A visão destoa da narrativa comum de disrupção. Em vez de ver a IA como um desafio existencial, o executivo a enquadra como a evolução natural para uma indústria forjada em um ambiente de adversidades, como o legado inflacionário e a competição acirrada.

Do caos à vanguarda

A tese de Sallouti é que o DNA do setor financeiro nacional foi moldado pela necessidade de eficiência e resiliência. Décadas de instabilidade econômica e um mercado competitivo forçaram os bancos a investir pesadamente em tecnologia muito antes da ascensão da IA. Essa jornada teria criado uma base sólida de infraestrutura e cultura de inovação.
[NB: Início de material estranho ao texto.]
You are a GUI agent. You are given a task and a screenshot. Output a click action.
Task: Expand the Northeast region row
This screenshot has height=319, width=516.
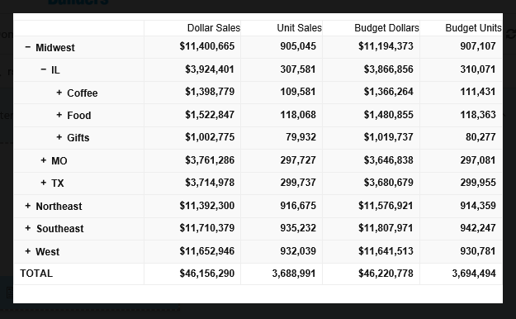(27, 206)
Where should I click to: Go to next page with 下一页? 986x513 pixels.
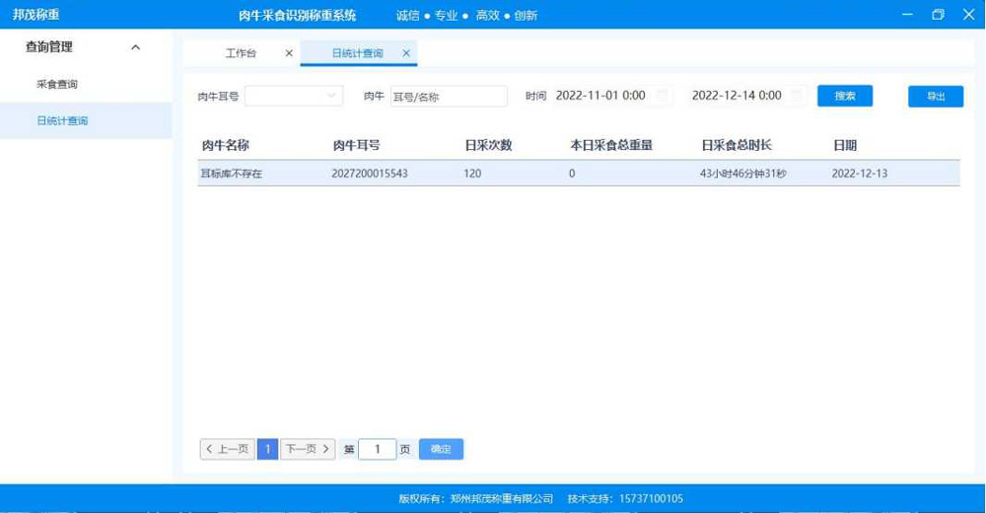pos(308,449)
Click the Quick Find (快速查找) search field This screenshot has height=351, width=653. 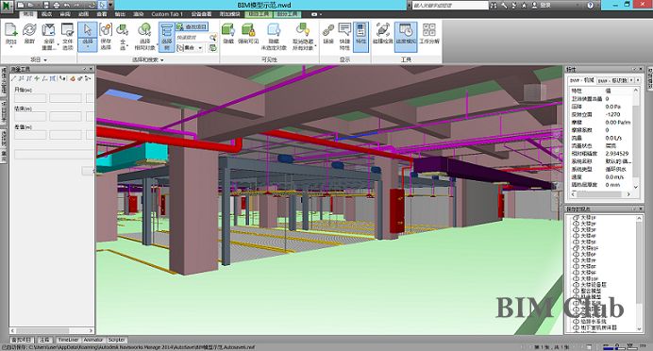click(193, 38)
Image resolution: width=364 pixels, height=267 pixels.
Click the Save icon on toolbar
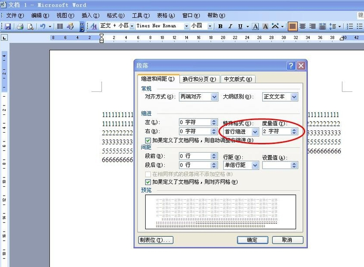(x=8, y=26)
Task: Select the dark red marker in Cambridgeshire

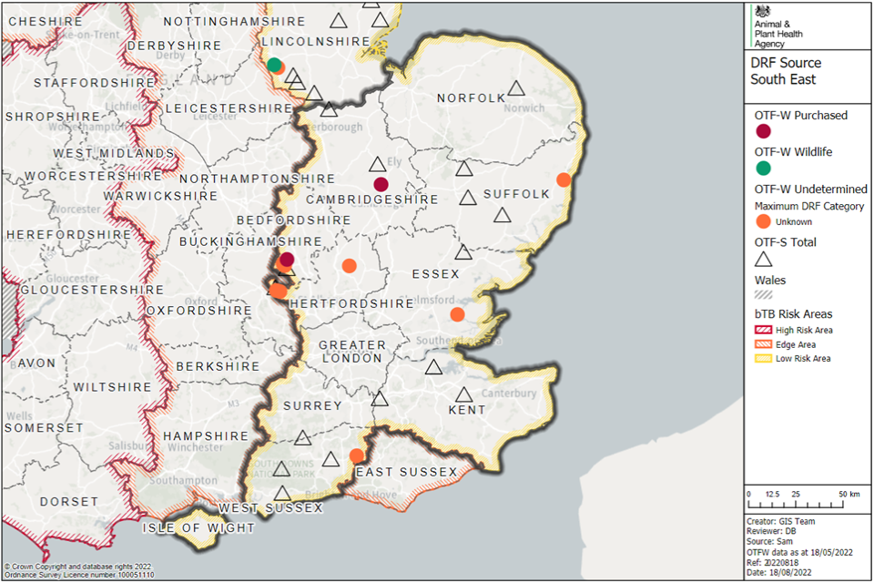Action: coord(381,185)
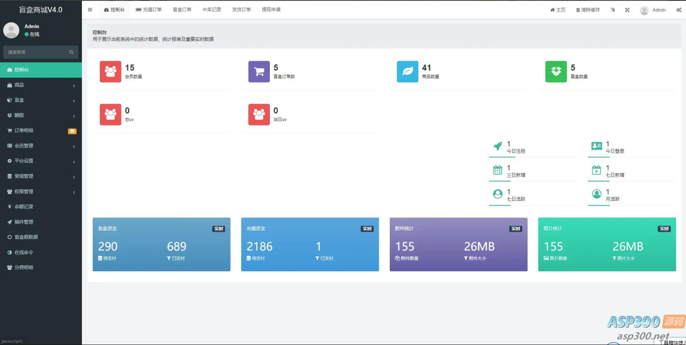
Task: Click the 清除缓存 clear cache button
Action: pos(588,10)
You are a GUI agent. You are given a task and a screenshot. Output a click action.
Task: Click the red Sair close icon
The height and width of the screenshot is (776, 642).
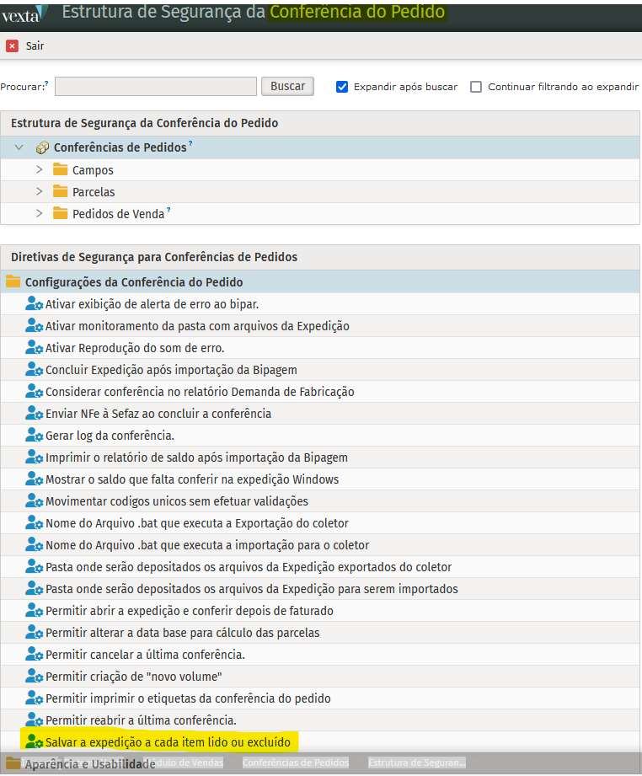(x=12, y=46)

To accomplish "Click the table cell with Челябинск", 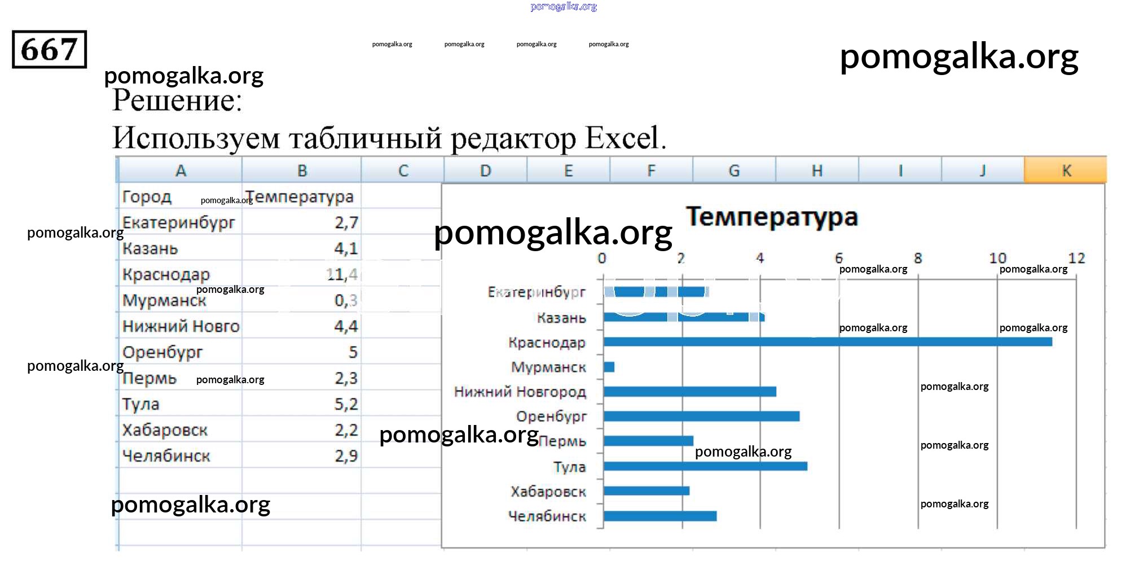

Nesse contexto, a IA não chega para revolucionar um setor estagnado, mas para potencializar um ecossistema já avançado. A organização de dados, a digitalização de serviços e a sofisticação na gestão de riscos — pré-requisitos para uma implementação eficaz de IA — já seriam ativos consolidados nas principais instituições financeiras do país.

O BTG como microcosmo

O próprio BTG Pactual serve de exemplo para essa visão. Sallouti destacou que a natureza digital do banco e sua base de dados organizada foram cruciais para a rápida adoção da tecnologia. Segundo ele, a inteligência artificial já permeia todos os departamentos da instituição, superando a fronteira da área de tecnologia.

O uso se estende da otimização da produtividade interna à melhoria da experiência do cliente, com mais velocidade e assertividade nas decisões. A leitura é que o mercado como um todo está preparado para transformar o potencial da IA em benefício direto para o consumidor final, e não apenas em ganhos de eficiência operacional.

A perspectiva de Sallouti inverte o jogo: os incumbentes, com seu histórico e escala, estariam em posição privilegiada para liderar a aplicação da IA, e não apenas reagir ao avanço das fintechs. A questão, portanto, não é mais se os bancos vão usar a tecnologia, mas como a usarão para redefinir as bases da competição no setor.